SCOTUS Takes Up Trump’s Colorado Ballot Case

The U.S. Supreme Court has agreed to take up former President Donald Trump’s appeal of the Colorado Supreme Court’s decision to remove him from the state’s presidential primary ballot. On Friday, the higher Court said it would look into whether Trump can be disqualified from the ballot.

At the center of the issue is the 14th Amendment of the U.S. Constitution which states that anyone that engaged in an insurrection against the United States in the past cannot hold public office.

The constitution has been weaponized against Trump in Colorado and other states, as his detractors argue that his actions leading up to the Jan. 6, 2021 protest at the U.S. Capitol count as an insurrection and hence, should disqualify him from the 2024 election.

The justices’ decision to take the case was unusually fast, as Trump filed the appeal on Wednesday. The process leading up to their final ruling will also be fast-tracked as states primaries approach, with the Colorado Republican primary coming up on March 5.

Oral arguments in front of the justices have been scheduled for Feb. 8, with Trump’s lawyers due to file their opening brief on Jan. 18.

Trump’s spokesperson Steven Cheung, in a statement reacting to the court’s decision to take up the case, expressed approval for the justice’s move. He reiterated his criticism of the disqualification efforts, calling it “part of a well-funded effort by left-wing political activists hell-bent on stopping the lawful re-election of President Trump this November, even if it means disenfranchising voters.”

Meanwhile, Trump’s name is reportedly on the ballot, according to Colorado’s Secretary of State who confirmed it after the Supreme Court’s announcement.

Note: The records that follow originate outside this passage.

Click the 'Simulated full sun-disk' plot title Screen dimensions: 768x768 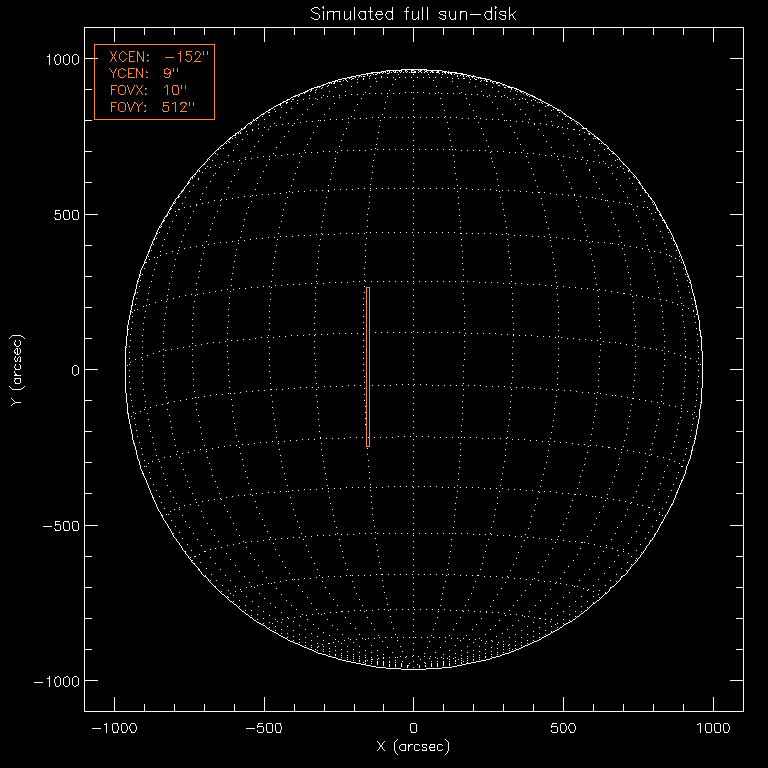point(413,13)
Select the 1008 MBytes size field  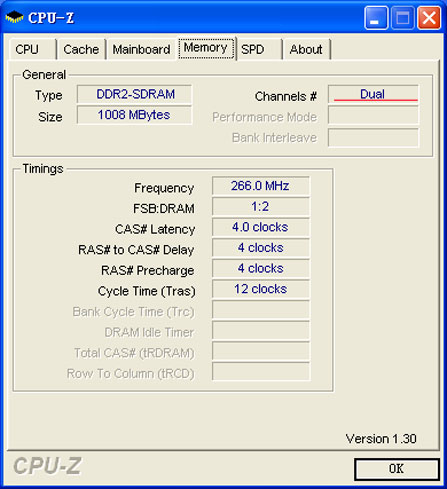click(x=134, y=115)
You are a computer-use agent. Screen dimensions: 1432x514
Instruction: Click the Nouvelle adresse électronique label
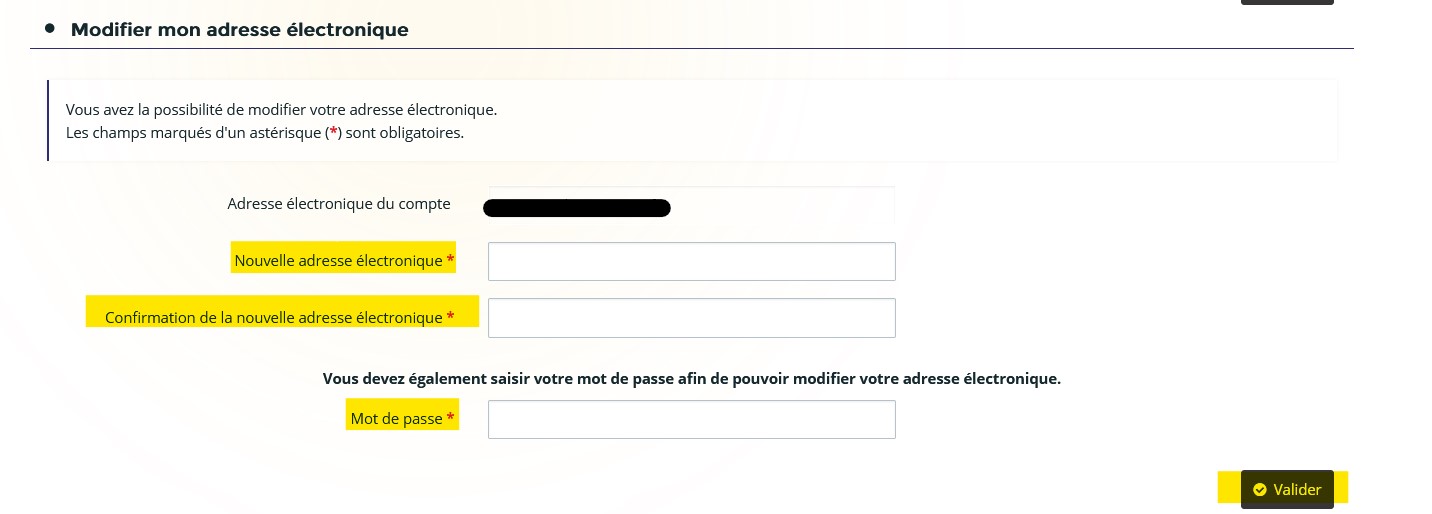pyautogui.click(x=338, y=261)
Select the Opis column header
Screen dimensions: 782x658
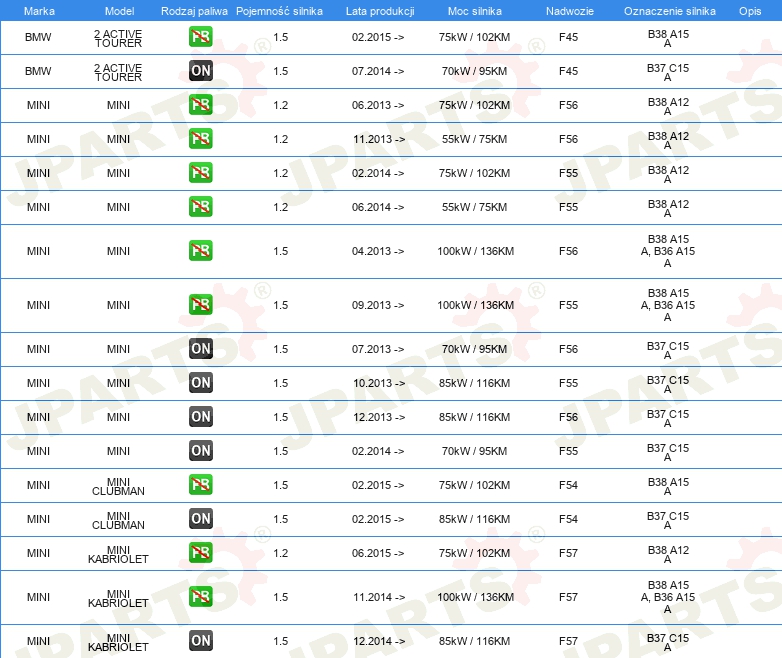pos(750,11)
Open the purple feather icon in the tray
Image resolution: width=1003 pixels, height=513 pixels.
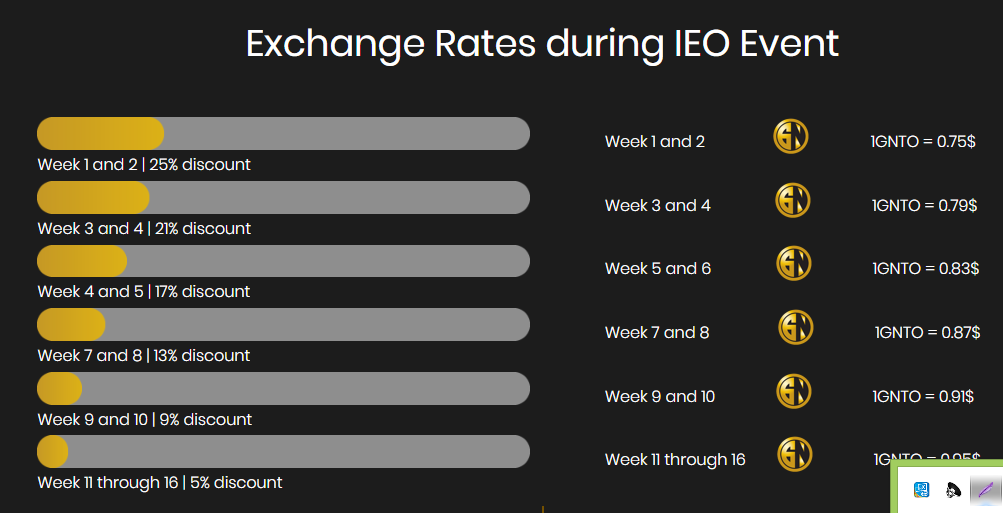pyautogui.click(x=985, y=490)
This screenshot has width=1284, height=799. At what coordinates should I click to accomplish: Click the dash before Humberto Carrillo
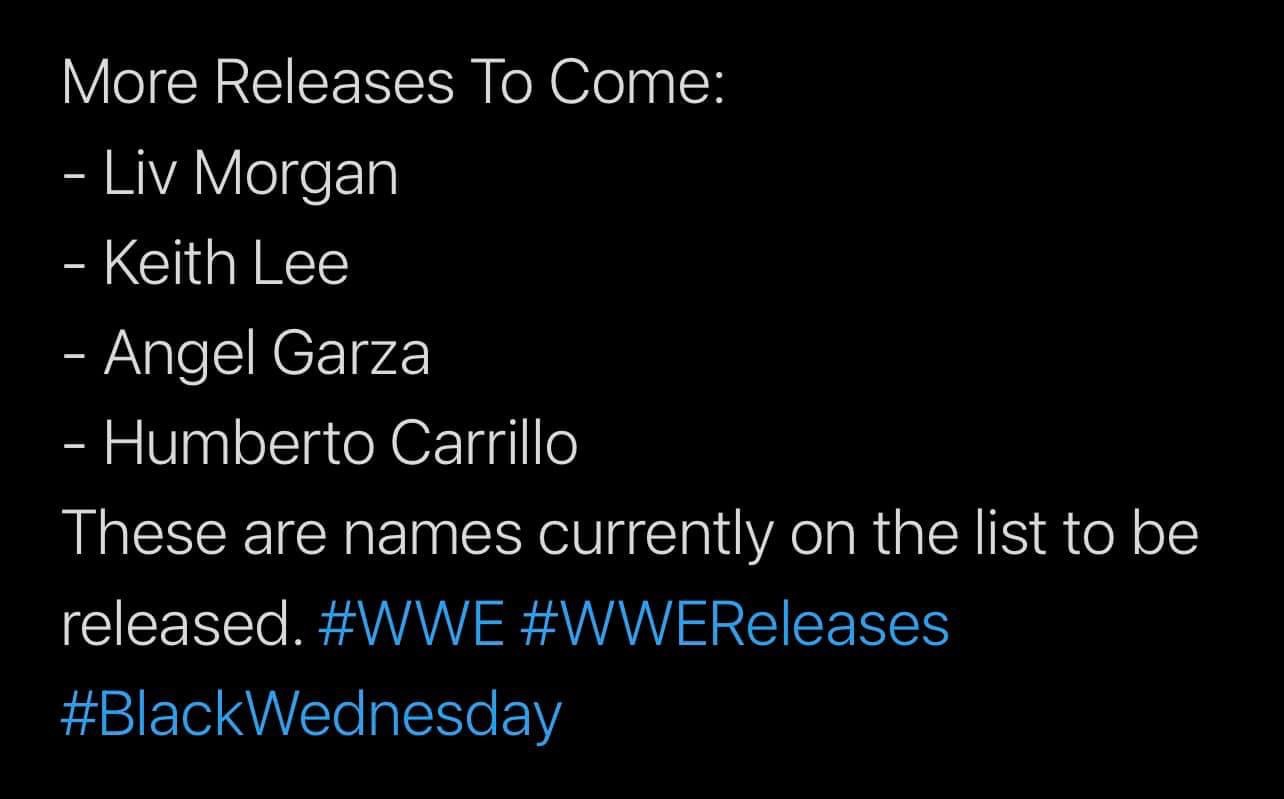pos(73,447)
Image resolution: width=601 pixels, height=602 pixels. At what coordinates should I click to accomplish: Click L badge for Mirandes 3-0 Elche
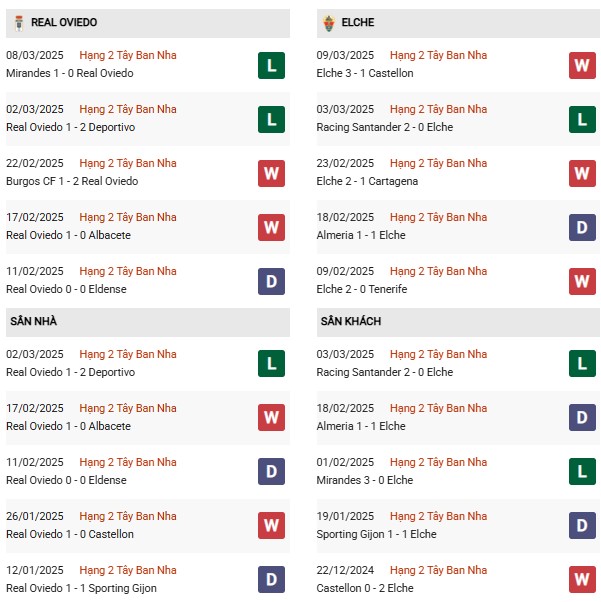tap(582, 471)
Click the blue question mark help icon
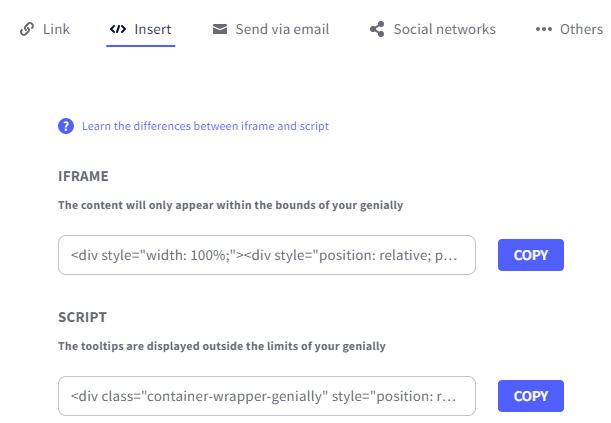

“The United States Supreme Court has accepted the case, and Donald Trump will appear on the ballot as a result,” she said.

She did not speak against the ruling, but rather offered support for it, saying that people in Colorado and the United States in general “deserve clarity on whether someone who engaged in insurrection may run for the country’s highest office.”

Trump is also appealing a ruling by Maine’s Secretary of State Shenna Bellows, which also deemed him ineligible for the state’s ballot based on the 14th Amendment.